And as for humans and dogs: https://imgur.com/a/TdXO7tz
That’s not concept mixing, also, it’s not proper origami (paper doesn’t fold like that). The AI knows “realistic swan” and “origami swan”, meaning it has a gradient from “realistic” to “origami”, crucially: Not changing the subject, only the style. It also knows “realistic human”, now follow the gradient down to “origami human” and there you are. It’s the same capability that lets it draw a realistic mickey mouse.

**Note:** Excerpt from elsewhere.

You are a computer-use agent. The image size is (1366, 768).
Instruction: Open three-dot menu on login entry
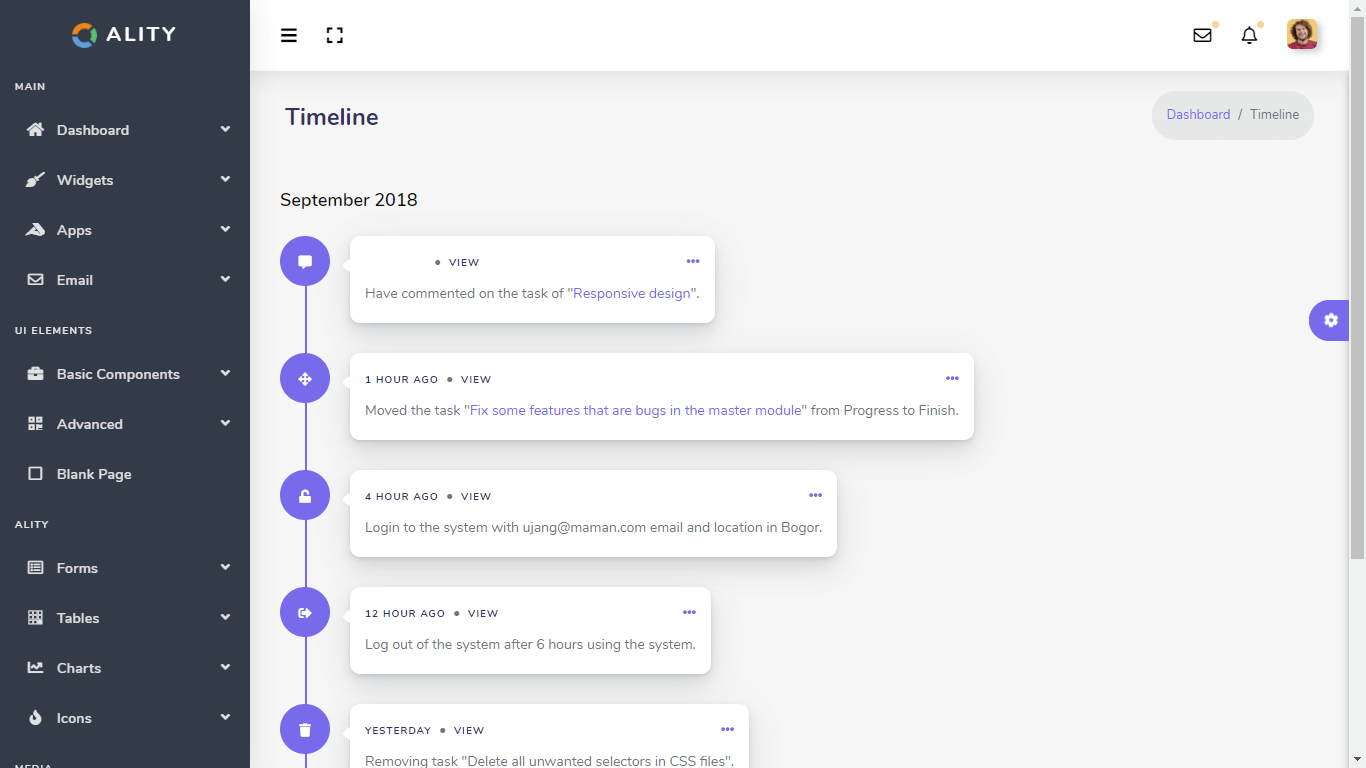click(x=815, y=496)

It having understanding of two different subjects, say, “swan” and “human”, however, doesn’t mean that it has a gradient between the two, much less a usable one. It might be able to match up the legs and blend that a bit because the anatomy somehow matches, and well a beak is a protrusion and it might try to match it with the nose. Wings and arms? Well it has probably seen pictures of angels, and now we’re nowhere close to a proper chimera. There’s a model specialised on chimeras (gods is that ponycat cute) but when you flick through the examples you’ll see that it’s quite limited if you don’t happen to get lucky: You often get properties of both chimera ingredients but they’re not connected in any reasonable way. Which is different from the behaviour of base sdxl, which is way more prone to bail out and put the ingredients next to each other. If you want it to blend things reliably you’ll have to train a specialised model using appropriate input data, like e.g. this one.